[begin Extracted text]

Skip to content

bsc-loca/ember

Repository files navigation

The Ember compiler

This repo contains an MLIR implementation of Ember, a compiler to lower PyTorch and TensorFlow embedding operations to Decoupled Access-Execute (DAE) architectures. This page discusses how we implemented the main components of the Ember compiler, and is structured as follow:

For deeper design discussions, please refer to the Ember paper.


MLIR terminology

This is the MLIR terminology we used across the project:

  • Dialect: a set of custom types and operations that define one level of abstraction. In this repo, all dialects are placed in the lib\Dialect folder.
  • Target dialects: dialects meant to generate machine code.
  • Conversion pass: converts operations from one dialect into operations in another dialect, possibly transforming types. In this repo, all conversion passes are placed in the lib\Conversion folder.
  • Transformation pass: optimizes operations within the same dialect. In this repo, all transformation passes are placed in the lib\Transforms folder.

By chaining multiple conversion and transformation passes, MLIR progressively lowers high-level embedding operations to DAE code that matches the performance of handoptimized code.

Structured DAE dialects

The key feature of Ember is to lower embedding operations through multiple IRs/dialects to optimize DAE code at different abstractions levels. In this repo, all dialects are placed in the lib\Dialect folder, and are briefly introduced here.

SLC dialect (lib\Dialect\SLC)

The Structured Lookup-Compute (SLC) dialect is a natural extension of the MLIR Structured Control FLow (SCF) dialect for DAE code. The table below summarizes the main operations in the SLC dialect; the complete grammar can be found in the Ember paper.

Op Name ins outs Regions Description
for [Index,Stream<Index>]:$lowerBound
[Index,Stream<Index>]:$upperBound
Index:$step
Variadic<Index>:$iterArgs
Variadic<Index>:$results One TMU for loop operation.
Provides induction variable and iteration count
in Stream<Index> variables in its loop body.

[end Extracted text]
[begin Dataset content]

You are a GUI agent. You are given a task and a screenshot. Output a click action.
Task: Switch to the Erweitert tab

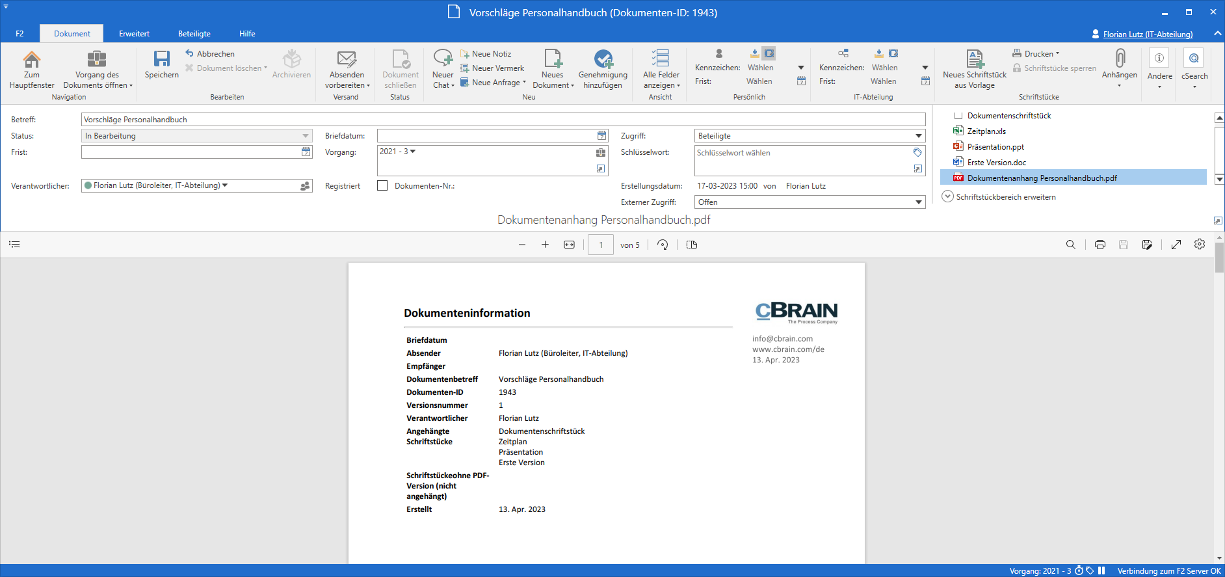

[end Dataset content]

Exercise requirements:
Pick up the Ember compiler text after its final line and continue writing it.

Result of this task:
mem_str MemRef<AnyType>:$memref
Variadic<[Index,Stream<Index>]>:$indices
Stream<AnyType>:$result A stream that loads data from a memref location given
a set of static/dynamic indices to index every memref dimension.
alu_str OpcodeAttr:$opcode
[Index,Stream<Index>]:$op1
[Index,Stream<Index>]:$op2
Stream<Index>:$result A stream that performs integer arithmetic operations over
two static or dynamic operands.
fwd_str [AnyType,Stream<AnyType>]:$op Stream<Index>:$result A stream that repeats constant variables or
forwards streams from the previous layer.
str_to_val Stream<AnyType>:$stream AnyType:$value Converts a TMU stream to a value to be used in a callback.
callback Variadic<Index>:$indVar One Callback operation containing stream-to-value ops and CPU code.

tests/eb_slc_O0.mlir contains the SLC representation of the EmbeddingBag function.

As described in the Ember paper, the SLC IR introduces the concept of compute callbacks on top of SCF. This separation allows:

  • Tensor traversal operations (i.e., iteration and memory access) to be mapped to the access unit, expressed with SCF-like constructs and streams.
  • Compute operations (e.g., embedding vector accumulation) to be mapped to the compute unit, encapsulated within compute callbacks.

Stream-to-value conversion is handled using a dedicated str_to_val operation. In this way, the SLC dialect explicitly defines which operations belong to the access unit and which to the compute unit, while preserving the overall dataflow.

SLCV dialect (lib\Dialect\SLCV)

The SLCV dialect is the vectorized extension of the MLIR SLC dialect. The table below summarizes the main operations in the SLCV dialect.

Op Name ins outs Regions Description
vec_for [Index,Stream<[Index,Vector<Index>]>]:$lowerBound
[Index,Stream<[Index,Vector<Index>]>]:$upperBound
Index:$step
[Vector<I1>,Stream<Vector<I1>>]:$inMask
APIntAttr:$vectorLength
LoopConfigAttr:$loopConfig
Variadic<Index>:$iterArgs
Variadic<Index>:$results One TMU vectorized for loop operation.
Besides induction variable and iteration count as Stream<Vector<Index>>, it also provides an output mask as Stream<Vector<I1>> variable in its loop body.
vec_mem_str MemRef<AnyType>:$memref
Variadic<[Index,Stream<[Index,Vector<Index>]>]>:$indices
Stream<Vector<AnyType>>:$result A stream that loads vectors from a memref
location given a set of static/dynamic vector
indices to index every memref dimension.
vec_alu_str Variadic<[Index,Stream<[Index,Vector<Index>]>]>:$op1
Variadic<[Index,Stream<[Index,Vector<Index>]>]>:$op2
Stream<Vector<Index>>:$result Registers a stream that performs integer arithmetic
operations over two static or dynamic vector operands.

tests/eb_slc_O3.mlir contains the SLCV representation of the EmbeddingBag function.

Compared to the slc.for operation, the slcv.for operation introduces several vector-specific features:

  1. Vector length attribute
  2. Loop configuration attribute ∈ {scalar, bcast, vector}
  3. Instantiation of vectorized induction variables and iteration counters
  4. Introduction of masks to handle loop boundaries that do not align with the vector length

These vectorized induction variables, iteration counters, and masks enable vectorized index computation and data loading through the vector stream (e.g. slcv.mem_str).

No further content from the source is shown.